◆ Problem to solve
Each entry below must appear in the output exactly as written.

◆ Collected data
______________________________

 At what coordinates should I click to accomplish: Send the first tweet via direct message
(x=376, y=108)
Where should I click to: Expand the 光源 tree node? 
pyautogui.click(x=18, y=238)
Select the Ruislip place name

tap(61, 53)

______________________________

◆ Answer space
 At what coordinates should I click to accomplish: Send the first tweet via direct message
(x=376, y=108)
Where should I click to: Expand the 光源 tree node? 
pyautogui.click(x=18, y=238)
Select the Ruislip place name

tap(61, 53)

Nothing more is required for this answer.